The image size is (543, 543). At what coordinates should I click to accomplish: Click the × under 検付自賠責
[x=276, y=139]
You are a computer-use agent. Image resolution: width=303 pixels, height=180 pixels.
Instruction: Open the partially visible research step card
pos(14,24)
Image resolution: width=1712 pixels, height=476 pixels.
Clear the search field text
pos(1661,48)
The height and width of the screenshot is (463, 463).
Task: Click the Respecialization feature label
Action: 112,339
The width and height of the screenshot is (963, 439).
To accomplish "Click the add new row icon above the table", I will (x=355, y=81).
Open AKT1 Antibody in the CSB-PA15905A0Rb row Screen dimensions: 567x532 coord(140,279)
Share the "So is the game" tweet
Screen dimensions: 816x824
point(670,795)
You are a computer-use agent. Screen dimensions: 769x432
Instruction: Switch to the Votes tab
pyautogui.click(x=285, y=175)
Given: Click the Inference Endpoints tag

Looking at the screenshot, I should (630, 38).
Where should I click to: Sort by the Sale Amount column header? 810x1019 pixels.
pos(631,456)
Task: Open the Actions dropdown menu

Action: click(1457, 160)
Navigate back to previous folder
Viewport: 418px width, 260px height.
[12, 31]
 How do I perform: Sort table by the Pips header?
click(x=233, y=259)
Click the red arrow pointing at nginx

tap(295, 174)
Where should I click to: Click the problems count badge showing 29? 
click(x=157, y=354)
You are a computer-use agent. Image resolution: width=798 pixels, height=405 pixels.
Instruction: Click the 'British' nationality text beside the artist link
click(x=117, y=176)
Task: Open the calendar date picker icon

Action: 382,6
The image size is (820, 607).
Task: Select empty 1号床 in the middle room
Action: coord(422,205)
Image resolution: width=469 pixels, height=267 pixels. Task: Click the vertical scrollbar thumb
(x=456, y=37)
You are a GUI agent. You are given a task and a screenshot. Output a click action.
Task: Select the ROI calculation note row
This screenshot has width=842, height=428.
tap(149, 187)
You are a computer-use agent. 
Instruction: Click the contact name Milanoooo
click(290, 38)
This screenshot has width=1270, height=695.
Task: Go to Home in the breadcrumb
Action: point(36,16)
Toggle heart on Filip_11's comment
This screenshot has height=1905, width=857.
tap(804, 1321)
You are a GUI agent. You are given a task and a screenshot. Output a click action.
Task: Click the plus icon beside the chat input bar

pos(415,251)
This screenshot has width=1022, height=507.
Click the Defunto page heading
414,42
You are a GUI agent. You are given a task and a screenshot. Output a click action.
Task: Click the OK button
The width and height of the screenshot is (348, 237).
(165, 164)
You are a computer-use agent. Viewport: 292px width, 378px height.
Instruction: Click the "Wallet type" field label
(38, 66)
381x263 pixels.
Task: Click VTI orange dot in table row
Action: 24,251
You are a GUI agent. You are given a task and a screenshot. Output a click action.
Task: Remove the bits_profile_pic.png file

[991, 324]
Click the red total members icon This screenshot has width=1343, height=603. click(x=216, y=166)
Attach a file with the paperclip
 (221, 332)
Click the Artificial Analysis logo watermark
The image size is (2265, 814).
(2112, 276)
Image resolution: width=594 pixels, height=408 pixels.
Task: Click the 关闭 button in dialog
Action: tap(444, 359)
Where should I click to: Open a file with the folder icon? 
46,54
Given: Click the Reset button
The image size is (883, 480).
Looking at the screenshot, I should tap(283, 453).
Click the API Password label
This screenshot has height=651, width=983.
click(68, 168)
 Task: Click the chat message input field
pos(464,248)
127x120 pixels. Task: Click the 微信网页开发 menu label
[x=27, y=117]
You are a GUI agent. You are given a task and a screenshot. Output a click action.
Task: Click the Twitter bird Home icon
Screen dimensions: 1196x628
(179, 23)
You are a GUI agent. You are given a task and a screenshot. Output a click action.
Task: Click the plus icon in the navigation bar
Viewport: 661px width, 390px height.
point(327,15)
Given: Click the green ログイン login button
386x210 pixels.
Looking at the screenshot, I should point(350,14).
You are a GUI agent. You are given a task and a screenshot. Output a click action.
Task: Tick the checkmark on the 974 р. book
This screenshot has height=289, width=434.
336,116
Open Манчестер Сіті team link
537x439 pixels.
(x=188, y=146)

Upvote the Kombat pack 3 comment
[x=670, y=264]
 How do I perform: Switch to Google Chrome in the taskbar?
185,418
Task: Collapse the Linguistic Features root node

** INSTRUCTIONS TO FOLLOW **
Your task is to transcribe the listing in full, so that each line reads exactly as before.

** RESULT OF THE EXERCISE **
The image size is (543, 543). At what coordinates should I click to accomplish: Click the × under 検付自賠責
[x=276, y=139]
You are a computer-use agent. Image resolution: width=303 pixels, height=180 pixels.
Instruction: Open the partially visible research step card
pos(14,24)
Image resolution: width=1712 pixels, height=476 pixels.
Clear the search field text
pos(1661,48)
The height and width of the screenshot is (463, 463).
Task: Click the Respecialization feature label
Action: 112,339
The width and height of the screenshot is (963, 439).
To accomplish "Click the add new row icon above the table", I will (x=355, y=81).
Open AKT1 Antibody in the CSB-PA15905A0Rb row Screen dimensions: 567x532 coord(140,279)
Share the "So is the game" tweet
Screen dimensions: 816x824
point(670,795)
You are a computer-use agent. Screen dimensions: 769x432
Instruction: Switch to the Votes tab
pyautogui.click(x=285, y=175)
Given: Click the Inference Endpoints tag

Looking at the screenshot, I should (630, 38).
Where should I click to: Sort by the Sale Amount column header? 810x1019 pixels.
pos(631,456)
Task: Open the Actions dropdown menu

Action: click(1457, 160)
Navigate back to previous folder
Viewport: 418px width, 260px height.
[12, 31]
 How do I perform: Sort table by the Pips header?
click(x=233, y=259)
Click the red arrow pointing at nginx

tap(295, 174)
Where should I click to: Click the problems count badge showing 29? 
click(x=157, y=354)
You are a computer-use agent. Image resolution: width=798 pixels, height=405 pixels.
Instruction: Click the 'British' nationality text beside the artist link
click(x=117, y=176)
Task: Open the calendar date picker icon

Action: 382,6
The image size is (820, 607).
Task: Select empty 1号床 in the middle room
Action: coord(422,205)
Image resolution: width=469 pixels, height=267 pixels. Task: Click the vertical scrollbar thumb
(x=456, y=37)
You are a GUI agent. You are given a task and a screenshot. Output a click action.
Task: Select the ROI calculation note row
This screenshot has width=842, height=428.
tap(149, 187)
You are a computer-use agent. 
Instruction: Click the contact name Milanoooo
click(290, 38)
This screenshot has width=1270, height=695.
Task: Go to Home in the breadcrumb
Action: point(36,16)
Toggle heart on Filip_11's comment
This screenshot has height=1905, width=857.
tap(804, 1321)
You are a GUI agent. You are given a task and a screenshot. Output a click action.
Task: Click the plus icon beside the chat input bar

pos(415,251)
This screenshot has width=1022, height=507.
Click the Defunto page heading
414,42
You are a GUI agent. You are given a task and a screenshot. Output a click action.
Task: Click the OK button
The width and height of the screenshot is (348, 237).
(165, 164)
You are a computer-use agent. Viewport: 292px width, 378px height.
Instruction: Click the "Wallet type" field label
(38, 66)
381x263 pixels.
Task: Click VTI orange dot in table row
Action: 24,251
You are a GUI agent. You are given a task and a screenshot. Output a click action.
Task: Remove the bits_profile_pic.png file

[991, 324]
Click the red total members icon This screenshot has width=1343, height=603. click(x=216, y=166)
Attach a file with the paperclip
 (221, 332)
Click the Artificial Analysis logo watermark
The image size is (2265, 814).
(2112, 276)
Image resolution: width=594 pixels, height=408 pixels.
Task: Click the 关闭 button in dialog
Action: tap(444, 359)
Where should I click to: Open a file with the folder icon? 
46,54
Given: Click the Reset button
The image size is (883, 480).
Looking at the screenshot, I should tap(283, 453).
Click the API Password label
This screenshot has height=651, width=983.
click(68, 168)
 Task: Click the chat message input field
pos(464,248)
127x120 pixels. Task: Click the 微信网页开发 menu label
[x=27, y=117]
You are a GUI agent. You are given a task and a screenshot. Output a click action.
Task: Click the Twitter bird Home icon
Screen dimensions: 1196x628
(179, 23)
You are a GUI agent. You are given a task and a screenshot. Output a click action.
Task: Click the plus icon in the navigation bar
Viewport: 661px width, 390px height.
point(327,15)
Given: Click the green ログイン login button
386x210 pixels.
Looking at the screenshot, I should point(350,14).
You are a GUI agent. You are given a task and a screenshot. Output a click action.
Task: Tick the checkmark on the 974 р. book
This screenshot has height=289, width=434.
336,116
Open Манчестер Сіті team link
537x439 pixels.
(x=188, y=146)

Upvote the Kombat pack 3 comment
[x=670, y=264]
 How do I perform: Switch to Google Chrome in the taskbar?
185,418
Task: Collapse the Linguistic Features root node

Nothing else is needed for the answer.